> _Your objective_: Copy out every one of the records below word for word, line by line, with no changes.
----------------------------------------
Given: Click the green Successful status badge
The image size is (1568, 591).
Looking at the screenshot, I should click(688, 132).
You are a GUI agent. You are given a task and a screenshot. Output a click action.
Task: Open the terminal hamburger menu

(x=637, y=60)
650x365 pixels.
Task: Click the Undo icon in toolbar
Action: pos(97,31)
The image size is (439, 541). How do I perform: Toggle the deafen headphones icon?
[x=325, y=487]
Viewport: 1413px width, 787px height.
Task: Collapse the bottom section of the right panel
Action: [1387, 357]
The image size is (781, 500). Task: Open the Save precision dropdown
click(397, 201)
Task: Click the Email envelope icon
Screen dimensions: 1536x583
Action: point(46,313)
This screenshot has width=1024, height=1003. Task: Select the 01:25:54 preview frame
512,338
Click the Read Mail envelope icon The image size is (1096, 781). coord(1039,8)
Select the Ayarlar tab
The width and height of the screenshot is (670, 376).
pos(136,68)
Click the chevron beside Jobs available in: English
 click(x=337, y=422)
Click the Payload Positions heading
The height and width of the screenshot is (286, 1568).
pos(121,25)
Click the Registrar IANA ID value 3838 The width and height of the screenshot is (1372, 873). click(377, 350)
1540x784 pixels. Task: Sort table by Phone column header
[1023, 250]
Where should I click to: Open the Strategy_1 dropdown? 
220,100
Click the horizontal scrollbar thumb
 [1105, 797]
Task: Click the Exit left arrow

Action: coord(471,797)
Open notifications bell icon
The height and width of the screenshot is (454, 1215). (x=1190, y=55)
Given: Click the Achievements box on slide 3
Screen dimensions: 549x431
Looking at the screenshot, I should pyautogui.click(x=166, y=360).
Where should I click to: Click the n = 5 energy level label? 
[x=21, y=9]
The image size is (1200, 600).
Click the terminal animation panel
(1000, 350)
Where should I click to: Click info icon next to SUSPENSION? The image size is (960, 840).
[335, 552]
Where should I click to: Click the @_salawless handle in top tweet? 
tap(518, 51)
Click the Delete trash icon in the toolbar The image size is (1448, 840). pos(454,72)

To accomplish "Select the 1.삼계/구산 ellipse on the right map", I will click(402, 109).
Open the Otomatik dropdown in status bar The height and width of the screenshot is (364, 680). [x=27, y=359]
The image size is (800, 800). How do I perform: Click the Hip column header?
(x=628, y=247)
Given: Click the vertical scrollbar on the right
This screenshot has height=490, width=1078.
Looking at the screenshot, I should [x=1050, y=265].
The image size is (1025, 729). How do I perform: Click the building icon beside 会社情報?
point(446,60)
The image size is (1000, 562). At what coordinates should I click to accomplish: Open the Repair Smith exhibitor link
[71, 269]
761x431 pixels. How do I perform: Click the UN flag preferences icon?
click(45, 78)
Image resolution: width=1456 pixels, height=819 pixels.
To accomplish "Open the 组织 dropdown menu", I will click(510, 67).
----------------------------------------
> _Answer for the task_:
Given: Click the green Successful status badge
The image size is (1568, 591).
Looking at the screenshot, I should click(688, 132).
You are a GUI agent. You are given a task and a screenshot. Output a click action.
Task: Open the terminal hamburger menu

(x=637, y=60)
650x365 pixels.
Task: Click the Undo icon in toolbar
Action: pos(97,31)
The image size is (439, 541). How do I perform: Toggle the deafen headphones icon?
[x=325, y=487]
Viewport: 1413px width, 787px height.
Task: Collapse the bottom section of the right panel
Action: [1387, 357]
The image size is (781, 500). Task: Open the Save precision dropdown
click(397, 201)
Task: Click the Email envelope icon
Screen dimensions: 1536x583
Action: point(46,313)
This screenshot has width=1024, height=1003. Task: Select the 01:25:54 preview frame
512,338
Click the Read Mail envelope icon The image size is (1096, 781). coord(1039,8)
Select the Ayarlar tab
The width and height of the screenshot is (670, 376).
pos(136,68)
Click the chevron beside Jobs available in: English
 click(x=337, y=422)
Click the Payload Positions heading
The height and width of the screenshot is (286, 1568).
pos(121,25)
Click the Registrar IANA ID value 3838 The width and height of the screenshot is (1372, 873). click(377, 350)
1540x784 pixels. Task: Sort table by Phone column header
[1023, 250]
Where should I click to: Open the Strategy_1 dropdown? 
220,100
Click the horizontal scrollbar thumb
 [1105, 797]
Task: Click the Exit left arrow

Action: coord(471,797)
Open notifications bell icon
The height and width of the screenshot is (454, 1215). (x=1190, y=55)
Given: Click the Achievements box on slide 3
Screen dimensions: 549x431
Looking at the screenshot, I should pyautogui.click(x=166, y=360).
Where should I click to: Click the n = 5 energy level label? 
[x=21, y=9]
The image size is (1200, 600).
Click the terminal animation panel
(1000, 350)
Where should I click to: Click info icon next to SUSPENSION? The image size is (960, 840).
[335, 552]
Where should I click to: Click the @_salawless handle in top tweet? 
tap(518, 51)
Click the Delete trash icon in the toolbar The image size is (1448, 840). pos(454,72)

To accomplish "Select the 1.삼계/구산 ellipse on the right map", I will click(402, 109).
Open the Otomatik dropdown in status bar The height and width of the screenshot is (364, 680). [x=27, y=359]
The image size is (800, 800). How do I perform: Click the Hip column header?
(x=628, y=247)
Given: Click the vertical scrollbar on the right
This screenshot has height=490, width=1078.
Looking at the screenshot, I should [x=1050, y=265].
The image size is (1025, 729). How do I perform: Click the building icon beside 会社情報?
point(446,60)
The image size is (1000, 562). At what coordinates should I click to accomplish: Open the Repair Smith exhibitor link
[71, 269]
761x431 pixels. How do I perform: Click the UN flag preferences icon?
click(45, 78)
Image resolution: width=1456 pixels, height=819 pixels.
To accomplish "Open the 组织 dropdown menu", I will click(510, 67).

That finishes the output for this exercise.